Only the lines that include "agent" should be copied from the data below.

[Data items]
--
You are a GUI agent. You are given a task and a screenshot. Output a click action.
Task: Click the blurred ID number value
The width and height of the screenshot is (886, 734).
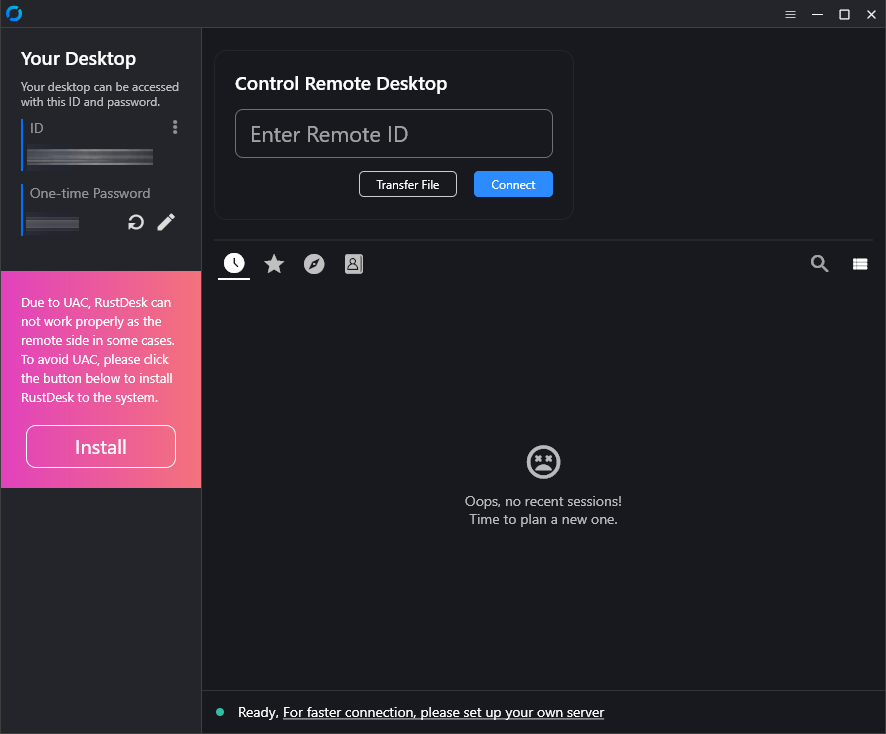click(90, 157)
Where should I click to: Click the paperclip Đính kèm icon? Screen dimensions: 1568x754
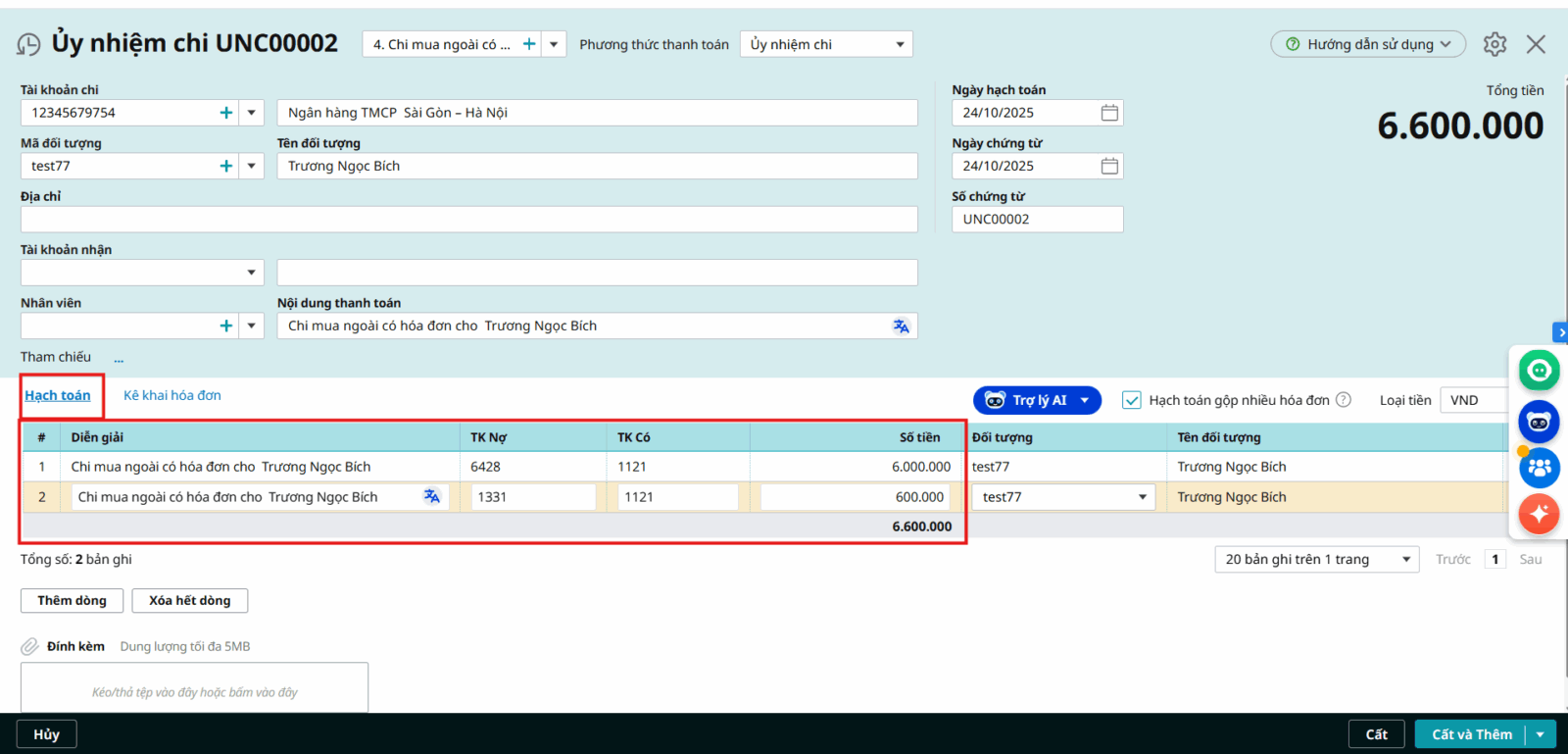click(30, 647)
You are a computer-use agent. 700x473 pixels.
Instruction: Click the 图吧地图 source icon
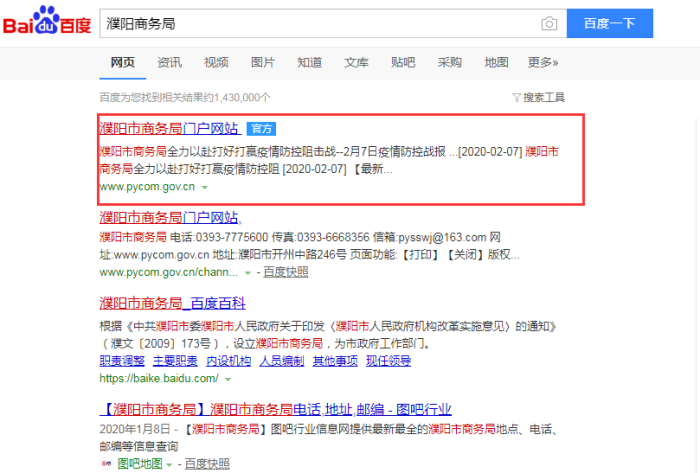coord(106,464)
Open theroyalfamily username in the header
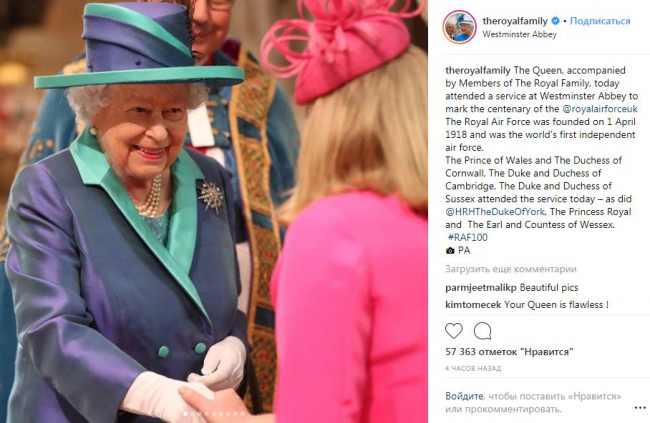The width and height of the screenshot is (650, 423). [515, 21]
--
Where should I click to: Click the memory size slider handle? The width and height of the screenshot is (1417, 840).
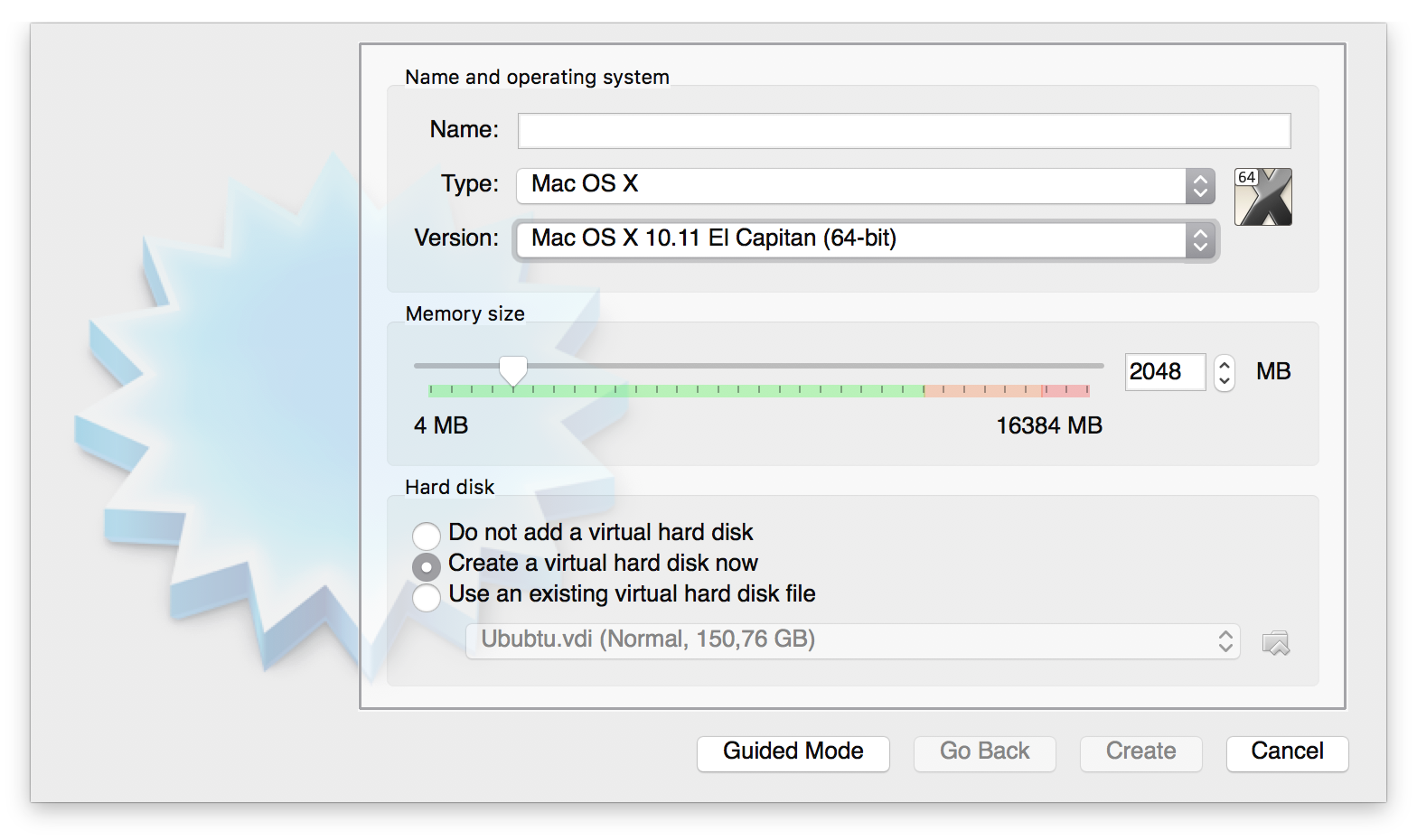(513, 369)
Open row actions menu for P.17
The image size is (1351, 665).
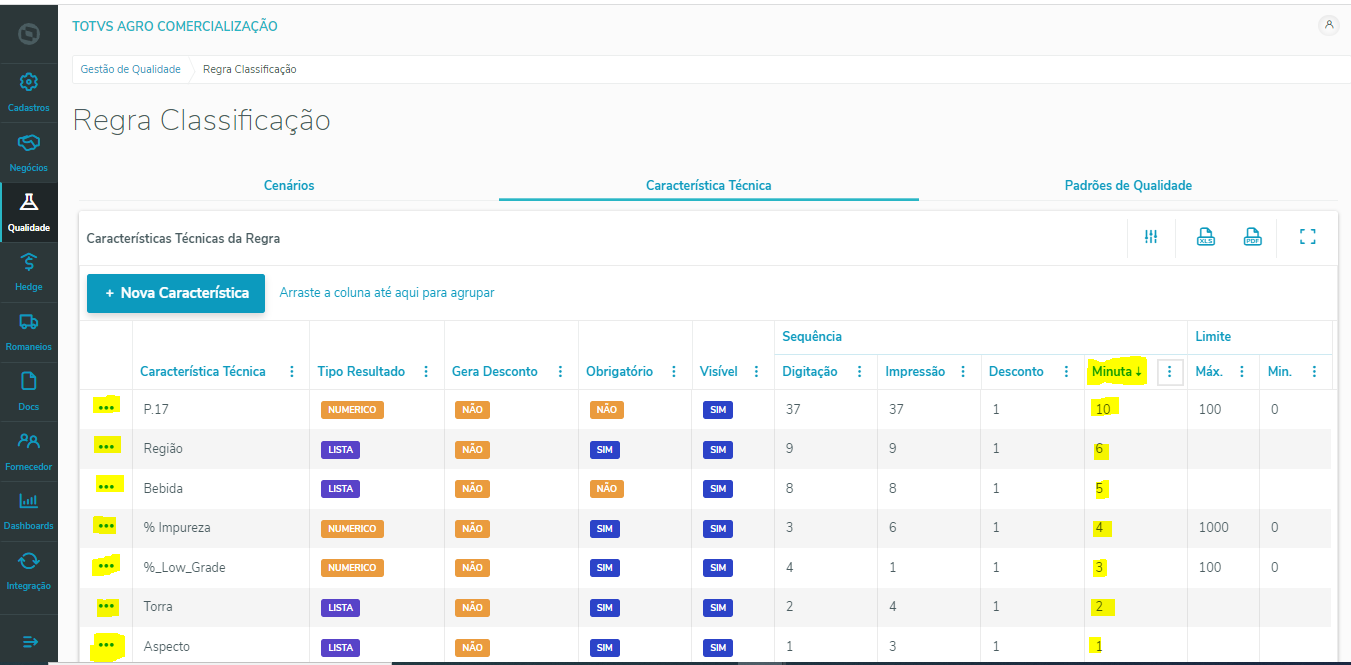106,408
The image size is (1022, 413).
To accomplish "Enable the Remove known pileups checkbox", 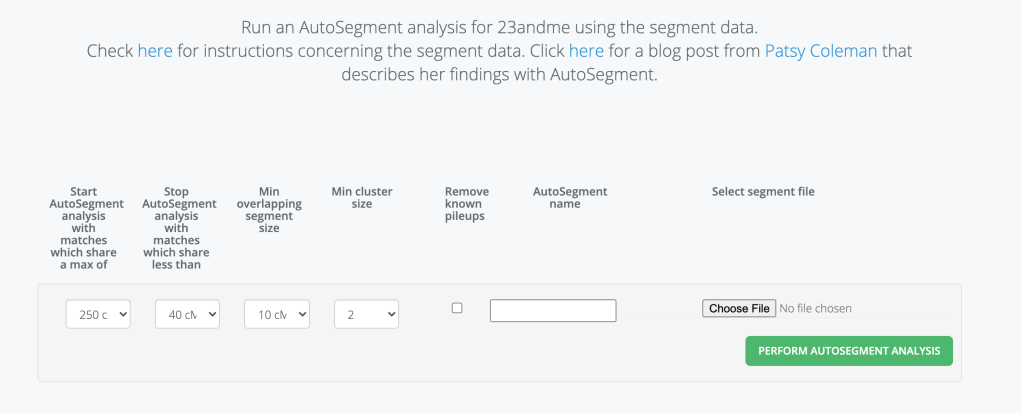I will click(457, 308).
--
◆ Solution for this problem ◆
You are a GUI agent. You are given a task and a screenshot. Output a click action.
You are a computer-use agent. 700x473 pixels.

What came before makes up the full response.